付着してもすぐに炎によって蒸発しているからだ。
だが、今まで嗅いだことのない不快な臭いは部屋に漂ってくる。
「OOOAAAA!」
「手当たり次第かっ、本当に魔呪具はやっかいな代物だな」
もうこれ以上コイツを暴れさせるつもりはない。
俺は人工魔物とやり合ったときよりも強い魔法を使うことにした。
「せめてもの情けだ。一瞬で終わらせてやる!」
まずは足を止めるため、入口の向こうに転がっている無数の剣を雷魔法で引き寄せる。
それを引き寄せた勢いのまま、ジョウン父の手足目掛け射出し、壁へと縫い付ける。
「NUGAA!?」
「まだだっ」
拘束を解こうともがいているウチに、円錐状の巨大な氷塊を作り出す。
その大きさはジョウン父の胴体より少し太いくらい。
「あいつを早く追わないといけないからな。とっとと逝け!」
「GAAA!」
ドズンッ!―――
氷塊はジョウン父の胸元から首までに大きな風穴を開けた。
首は床に落ち、両手は串刺しにした剣を支えに壁にぶら下がる。
残された下半身も今崩れ落ちた。
「―――ん?」
一応こういった物にありがちな『再生』『復活』を警戒していたが、その必要はなかったようだ。

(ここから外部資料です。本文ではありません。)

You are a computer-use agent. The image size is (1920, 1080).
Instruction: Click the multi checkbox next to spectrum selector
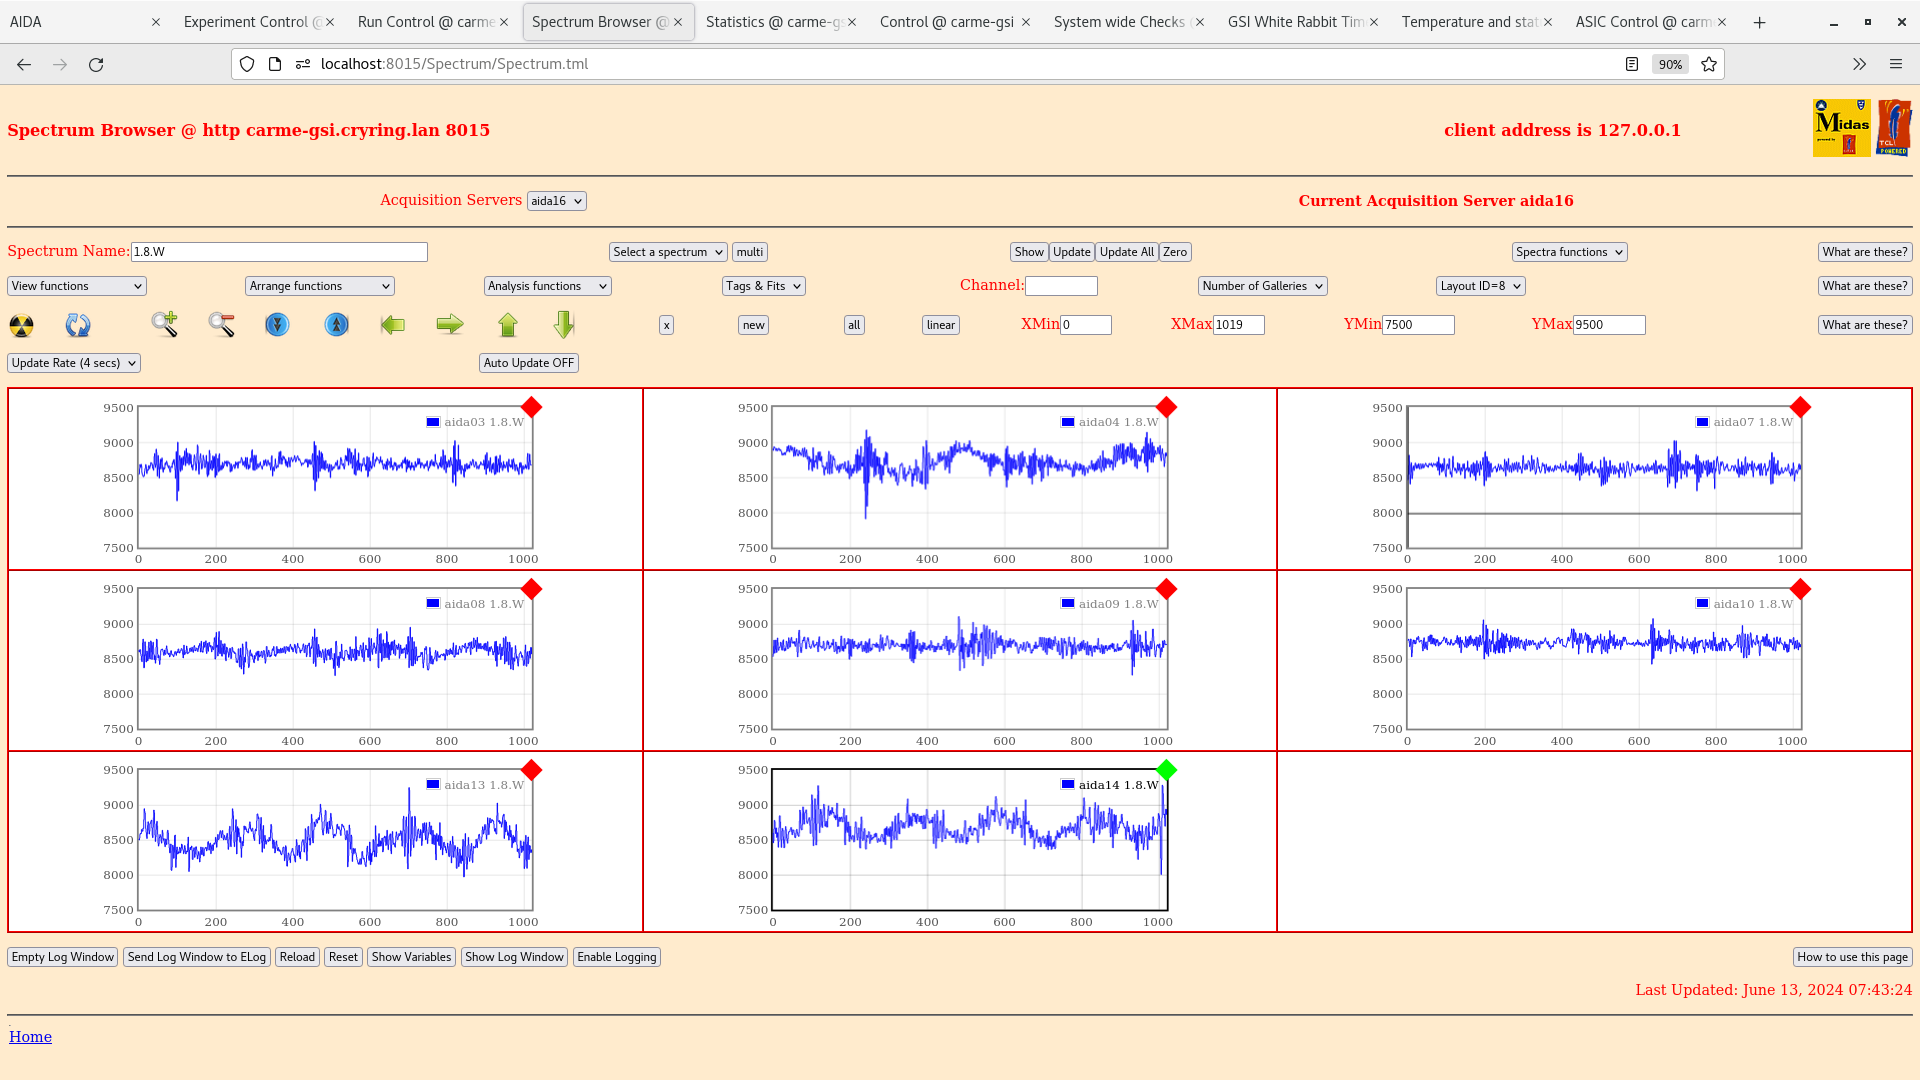749,251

まず床に落ちていた首が黒い炭のようになり、バラバラと崩れた。
次に手、下半身と同じように崩れ、最後には黒く汚れた剣が残された。
「終わり、か。早く追わないと」
最後に部屋の惨状を見渡し、仮面の人が開けた壁の穴から外へ飛び出す。
「・・・多分あの門だよな」
フェルが外へ行こうとするならあの門を目指しただろう。
そして、フェルを追った仮面の人も恐らく・・・・・・。
俺は身体強化の魔法を掛け直し、あの門を目指して駆けだした。
最後までお読み下さってありがとうございます。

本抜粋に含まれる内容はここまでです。